Planning Council applies for grant to teach healthy eating

Published 10:50 am Wednesday, February 6, 2013

BY ANDREW FAISON/CONTRIBUTING WRITER
andrew.faison@tidewaternews.com

NORFOLK—Marissa Spady looks forward to continuing to teach children and childcare providers in Western Tidewater to eat healthier.

Renewed funding for the program will make it possible.

“We are hoping to get a second round of funding as we begin to reapply over the next few weeks,” said Spady, project coordinator with The Planning Council in Norfolk, a nonprofit that serves Virginia, North Carolina and Maryland.

“We’ve learned a lot during our original grant process, and all of that will help us in reapplying,” Spady said.

The council’s Healthy Kids for Healthy Futures received $85,159 from the Obici Healthcare Foundation in 2012.

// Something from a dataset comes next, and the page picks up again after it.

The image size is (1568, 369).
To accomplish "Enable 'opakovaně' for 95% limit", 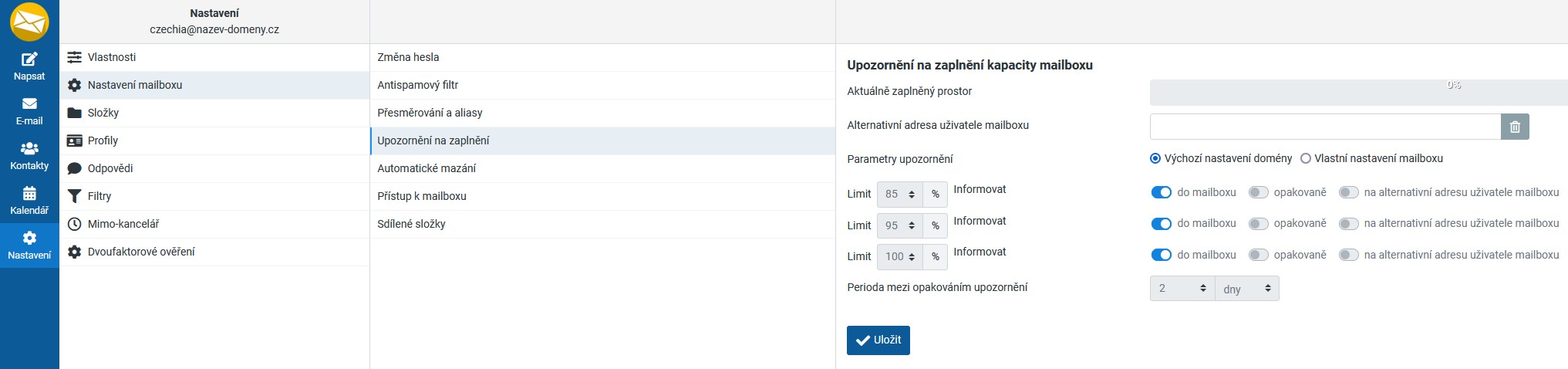I will click(x=1258, y=224).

The program is held in conjunction with Smart Beginnings Western Tidewater to help childcare providers establish better eating habits.

“I think it’s great that they are working on different grants that will help people face the problem of nutrition and obesity that we are facing in our area as well across the region,” said Ellen Couch, executive director for Smart Beginnings Western Tidewater.

Through the Commission’s Voluntary Registration Program for Family Day Homes Elected, children’s heights and weights were taken to give a better understanding of the health of each child in the voluntary program.

“I hope people are learning and take this back to their children,” Spady said.

With the aid of Virginia Cooperative Extension, the council offers Saturday programs to teach childcare providers nutritional lessons, working with cookbooks and yoga.

“What is really cool that the yoga positions are very simple and have animal names to help the kids remember,” she said.

“Shopping Matters,” a program instituted through grant funding, provides nutrition and wellness training to childcare centers with tours of Farm Fresh. Participants go around the grocery store to learn how to eat healthy on a budget.

“We know it’s hard to eat healthy, especially on a budget,” Spady said. “This program is beneficial not only on the participants but their pocketbooks as well.”

At the conclusion, participants receive $10 gift cards to buy one item from each food group.

“It has been nice for me to help give back to areas where I grew up,” said the 29-year-old Windsor native.

“It has also made things easier working in the area because I was so familiar with it.”